Mon 24 Mar 2008
These are two more installments in Baker’s “Company” series of books, which I got turned onto by the lovely Kenneth over at homefries.org.

Alan got me these two for Christmas, and I couldn’t figure out exactly what order to read them in. Given the centrality of time travel in this series, maybe it doesn’t matter so much.
The central idea here is that there is this shadowy organization, Dr. Zeus, Inc., usually known as “The Company”, which has developed two fairly radical technologies: time travel and immortality. Of course there are some important limitations. For time travel, one can only travel into one’s own past, never the future, and one can only travel to a given exact moment in time and space once. Also, the general understanding among those in the Company is that history cannot be changed, so they must operate in the shadows of unrecorded history. In terms of immortality, it can only be inflicted upon children, and the resulting person is really more of a cyborg than a regular human. Dr. Zeus uses these cyborgs to basically preserve stuff that was otherwise be lost to history (art, books, cultures, you name it). This isn’t an entirely altruistic enterprise, and the Company becomes fabulously rich and powerful through well-timed investments, the power of compound interest, and occasional interventions.
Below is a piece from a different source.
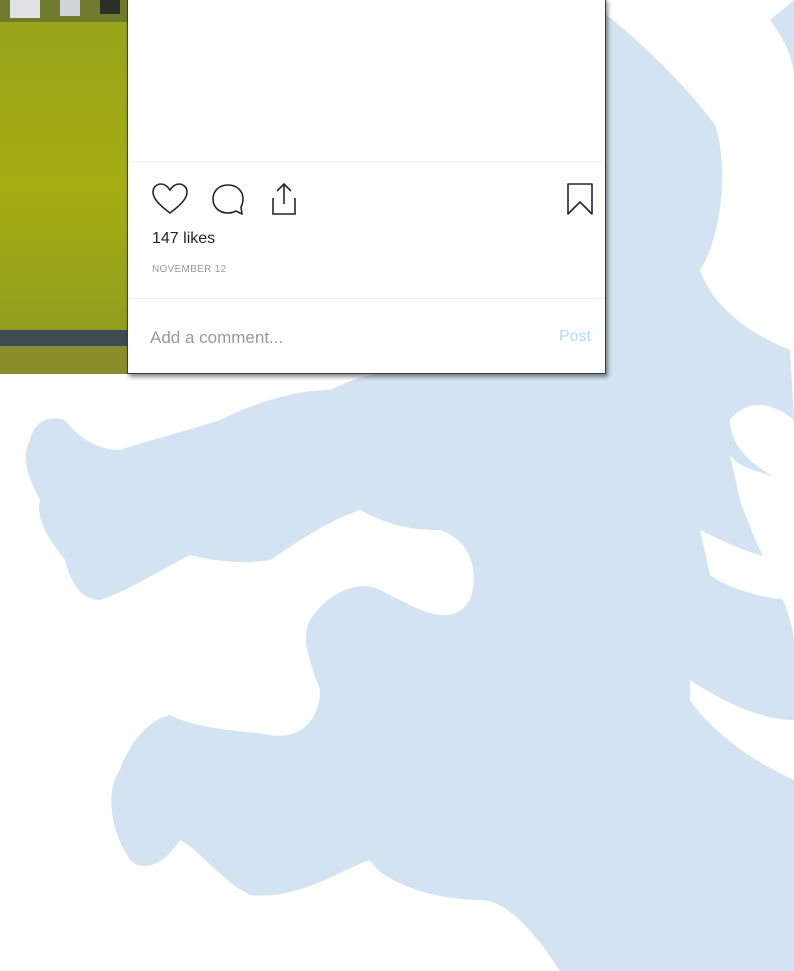  Describe the element at coordinates (575, 337) in the screenshot. I see `post-button: Post` at that location.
Much of the series follows Preserver Mendoza, one of the Company cyborgs who is rescued by Facilitator Joseph (one of the oldest Company immortals) during the Inqusition and given the immortality treatment to become another permanent employee of the Company. Mendoza ultimately gets into trouble by falling in love with a mortal who dies tragically, and centuries later falling in love with another mortal who could have been the clone of the first. She ultimately gets banished into the distant past by her Company masters, and she is visited by a third mortal who is yet another clone of the first two, and falls in love all over again.
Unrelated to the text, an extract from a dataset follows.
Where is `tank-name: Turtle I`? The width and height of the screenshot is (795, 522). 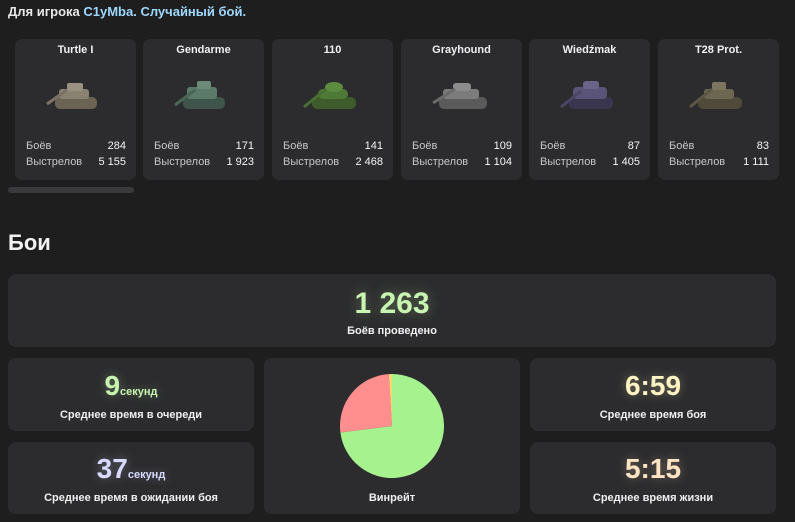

In “The Life of the World to Come” much of this is explained, and we see into our rather dismal and decrepit future some of the unimpressive mortals who seem to run the Company and whose machinations create the circumstances that control the lives of Mendoza, Joseph, and others. The big question that runs throughout much of this is “What happens in 2355?”, as no one in the Company has any information on the future after this time (since no one has sent any information into the past), and circumstances are set into motion that will obviously have enormous consequences for everyone involved in the Company.
“Sky Coyote” is something of a side-story, and follows Joseph and Mendoza as they work to preserve an entire 18th century Native American Chumash village from the impending arrival of Westerners. This book works mostly as satire, as Joseph is surgically altered to resemble Sky Coyote, the Chumash’ trickster-deity, who warns them of the impending disaster and who offers to lead them to safety. The Chumash turn out to be a savvy bunch, and much of the book involves convincing the Chumash that the sky is indeed falling, and keeping the plan in motion despite both humorous and serious attempts to derail it.